**Instructions to follow:** The lines to repeat are those below from the one containing "Select the $5,124.84 payment cell for month 1" down to the one containing "Given: Click the Back button to return", both included; reproduce them exactly and nothing else.

**Collected data entries:**
● ● ● ● ● ● ●

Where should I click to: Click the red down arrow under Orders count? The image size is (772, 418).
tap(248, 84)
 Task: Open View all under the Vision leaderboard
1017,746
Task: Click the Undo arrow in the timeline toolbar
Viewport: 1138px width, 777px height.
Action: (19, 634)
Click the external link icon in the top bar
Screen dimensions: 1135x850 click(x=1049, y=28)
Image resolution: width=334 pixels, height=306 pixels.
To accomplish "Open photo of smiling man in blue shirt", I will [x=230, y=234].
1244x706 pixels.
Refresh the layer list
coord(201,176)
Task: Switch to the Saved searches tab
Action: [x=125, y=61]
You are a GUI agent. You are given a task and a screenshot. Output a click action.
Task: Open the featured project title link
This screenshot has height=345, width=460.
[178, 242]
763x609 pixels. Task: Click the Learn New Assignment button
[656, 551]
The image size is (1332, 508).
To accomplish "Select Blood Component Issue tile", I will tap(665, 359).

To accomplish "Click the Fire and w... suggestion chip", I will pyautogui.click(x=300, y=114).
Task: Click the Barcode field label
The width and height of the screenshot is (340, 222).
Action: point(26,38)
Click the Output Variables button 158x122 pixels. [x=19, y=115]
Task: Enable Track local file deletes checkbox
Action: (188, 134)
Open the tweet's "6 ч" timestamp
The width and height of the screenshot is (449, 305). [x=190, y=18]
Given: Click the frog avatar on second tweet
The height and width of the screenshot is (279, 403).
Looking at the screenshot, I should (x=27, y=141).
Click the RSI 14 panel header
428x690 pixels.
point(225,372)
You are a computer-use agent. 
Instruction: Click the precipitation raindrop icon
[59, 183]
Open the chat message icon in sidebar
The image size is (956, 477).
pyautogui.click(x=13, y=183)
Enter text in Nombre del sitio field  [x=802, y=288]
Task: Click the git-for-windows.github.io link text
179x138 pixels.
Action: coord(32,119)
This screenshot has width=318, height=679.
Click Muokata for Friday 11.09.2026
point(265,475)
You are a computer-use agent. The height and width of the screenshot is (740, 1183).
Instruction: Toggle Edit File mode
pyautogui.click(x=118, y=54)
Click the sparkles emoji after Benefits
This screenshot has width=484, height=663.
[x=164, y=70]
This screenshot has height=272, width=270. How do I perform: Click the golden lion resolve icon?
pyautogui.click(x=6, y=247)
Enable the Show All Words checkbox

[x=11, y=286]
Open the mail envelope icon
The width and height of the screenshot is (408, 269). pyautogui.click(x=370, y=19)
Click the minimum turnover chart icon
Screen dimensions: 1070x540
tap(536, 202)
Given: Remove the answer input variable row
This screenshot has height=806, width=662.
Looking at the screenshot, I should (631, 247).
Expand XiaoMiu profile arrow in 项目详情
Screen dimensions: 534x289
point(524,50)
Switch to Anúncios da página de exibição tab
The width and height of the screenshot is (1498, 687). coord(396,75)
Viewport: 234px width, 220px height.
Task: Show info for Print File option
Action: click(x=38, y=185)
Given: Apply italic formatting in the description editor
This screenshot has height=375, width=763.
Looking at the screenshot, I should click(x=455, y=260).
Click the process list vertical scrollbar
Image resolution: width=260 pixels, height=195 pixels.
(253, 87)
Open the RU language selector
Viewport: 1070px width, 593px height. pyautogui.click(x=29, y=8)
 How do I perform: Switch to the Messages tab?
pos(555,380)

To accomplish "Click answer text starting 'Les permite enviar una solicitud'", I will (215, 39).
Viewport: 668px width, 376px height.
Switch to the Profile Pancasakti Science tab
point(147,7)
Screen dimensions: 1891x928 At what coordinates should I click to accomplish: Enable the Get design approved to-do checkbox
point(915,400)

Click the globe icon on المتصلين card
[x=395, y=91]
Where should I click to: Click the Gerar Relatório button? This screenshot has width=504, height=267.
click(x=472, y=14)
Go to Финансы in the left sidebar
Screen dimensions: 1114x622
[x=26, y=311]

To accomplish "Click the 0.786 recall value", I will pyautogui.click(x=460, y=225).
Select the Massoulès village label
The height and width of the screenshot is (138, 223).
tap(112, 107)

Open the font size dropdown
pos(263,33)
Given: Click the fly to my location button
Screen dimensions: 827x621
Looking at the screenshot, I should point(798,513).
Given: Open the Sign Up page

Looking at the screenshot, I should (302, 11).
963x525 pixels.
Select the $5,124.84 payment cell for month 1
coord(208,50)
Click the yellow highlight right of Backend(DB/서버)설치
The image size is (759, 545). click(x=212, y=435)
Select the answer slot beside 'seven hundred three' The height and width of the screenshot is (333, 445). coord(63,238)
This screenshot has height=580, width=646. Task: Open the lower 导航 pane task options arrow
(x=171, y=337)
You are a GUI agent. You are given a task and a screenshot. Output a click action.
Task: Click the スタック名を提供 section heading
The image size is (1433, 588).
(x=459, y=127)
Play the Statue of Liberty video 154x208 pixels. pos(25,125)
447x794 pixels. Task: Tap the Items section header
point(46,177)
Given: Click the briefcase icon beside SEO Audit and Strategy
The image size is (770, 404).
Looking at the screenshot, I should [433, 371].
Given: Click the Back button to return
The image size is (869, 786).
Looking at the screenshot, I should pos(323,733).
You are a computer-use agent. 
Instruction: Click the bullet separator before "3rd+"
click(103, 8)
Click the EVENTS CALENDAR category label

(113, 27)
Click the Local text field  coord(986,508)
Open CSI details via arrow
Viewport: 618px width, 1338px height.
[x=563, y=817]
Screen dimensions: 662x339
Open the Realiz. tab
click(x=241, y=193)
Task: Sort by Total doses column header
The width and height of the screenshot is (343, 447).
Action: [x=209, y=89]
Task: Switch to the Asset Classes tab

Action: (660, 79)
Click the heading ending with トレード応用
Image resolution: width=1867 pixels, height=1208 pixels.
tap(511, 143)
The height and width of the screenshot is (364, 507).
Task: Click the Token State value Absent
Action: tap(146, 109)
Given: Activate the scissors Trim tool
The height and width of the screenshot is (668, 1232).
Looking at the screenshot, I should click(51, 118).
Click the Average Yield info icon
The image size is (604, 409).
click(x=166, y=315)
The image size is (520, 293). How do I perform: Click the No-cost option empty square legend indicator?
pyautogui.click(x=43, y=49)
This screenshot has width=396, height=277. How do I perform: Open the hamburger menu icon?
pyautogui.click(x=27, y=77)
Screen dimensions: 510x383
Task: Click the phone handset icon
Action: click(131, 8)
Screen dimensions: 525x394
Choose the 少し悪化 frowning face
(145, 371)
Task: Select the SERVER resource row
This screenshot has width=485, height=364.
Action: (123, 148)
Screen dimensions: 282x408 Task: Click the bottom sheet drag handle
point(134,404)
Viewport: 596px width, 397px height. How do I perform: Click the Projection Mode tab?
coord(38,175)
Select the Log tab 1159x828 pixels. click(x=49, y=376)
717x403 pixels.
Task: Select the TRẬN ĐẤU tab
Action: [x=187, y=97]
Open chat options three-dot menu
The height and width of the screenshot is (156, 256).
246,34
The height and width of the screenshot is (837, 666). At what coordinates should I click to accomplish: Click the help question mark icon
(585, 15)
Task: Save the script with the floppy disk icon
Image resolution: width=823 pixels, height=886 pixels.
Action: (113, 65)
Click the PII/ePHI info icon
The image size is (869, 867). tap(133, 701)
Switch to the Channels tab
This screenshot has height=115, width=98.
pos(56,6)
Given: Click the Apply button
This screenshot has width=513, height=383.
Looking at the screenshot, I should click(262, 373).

● ● ● ● ● ● ●

**Exercise result:**
Select the $5,124.84 payment cell for month 1
coord(208,50)
Click the yellow highlight right of Backend(DB/서버)설치
The image size is (759, 545). click(x=212, y=435)
Select the answer slot beside 'seven hundred three' The height and width of the screenshot is (333, 445). coord(63,238)
This screenshot has height=580, width=646. Task: Open the lower 导航 pane task options arrow
(x=171, y=337)
You are a GUI agent. You are given a task and a screenshot. Output a click action.
Task: Click the スタック名を提供 section heading
The image size is (1433, 588).
(x=459, y=127)
Play the Statue of Liberty video 154x208 pixels. pos(25,125)
447x794 pixels. Task: Tap the Items section header
point(46,177)
Given: Click the briefcase icon beside SEO Audit and Strategy
The image size is (770, 404).
Looking at the screenshot, I should [433, 371].
Given: Click the Back button to return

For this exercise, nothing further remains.